Für Cuba Sí ist die "politische und materielle Solidarität mit dem sozialistischen Kuba ein Grundanliegen", heißt es auf der Seite. Und dazu gehört offenbar auch die Verehrung des Revolutionärs. Für Rainer Thiele, der bei Cuba Sí mitarbeitet, ist Che Guevara noch heute ein Vorbild. "Dieser Mann war integer. Ein Mann der Tat. Er ist anders als die Politiker heute, die nur daherreden und uns was vorgaukeln," sagt Thiele.

Kampf gegen Unterdrückung

Für linke Politiker ist Che Guevara (1928-1967) eine Kultfigur, an die man sich regelmäßig erinnern sollte, sagt Sahra Wagenknecht, Europaabgeordnete und Vorstandsmitglied der Linken. Sie hält Che Guevara für einen "großen Revolutionär", einer der sich nicht mit "unerträglichen Ausbeutungsverhältnissen" abgefunden habe. Linke Politiker könnten von ihm lernen: "Nämlich gradlinig zu sein, und zu ihren Überzeugungen zu stehen. Das ist ja leider auch bei Linken nicht selbstverständlich."

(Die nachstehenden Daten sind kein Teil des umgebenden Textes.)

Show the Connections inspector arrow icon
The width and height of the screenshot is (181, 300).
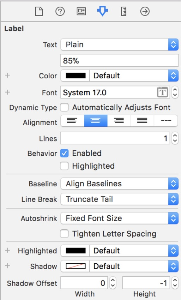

Che Guevara ist in diesem Jahr wieder in aller Munde, nicht zuletzt wegen des viereinhalb Stunden langen Filmepos von Steven Soderbergh. Hauptdarsteller Benicio del Toro bekam für seine Rolle des "Che" die Goldene Palme, doch der Film fiel bei der Kritik durch. Guevara sei als "flache Ikone ohne Schatten und Kontur dargestellt worden. Brüche in seinem Charakter, die Grausamkeit des bewaffneten Kämpfers oder mögliche Selbstzweifel seien ausgespart geblieben.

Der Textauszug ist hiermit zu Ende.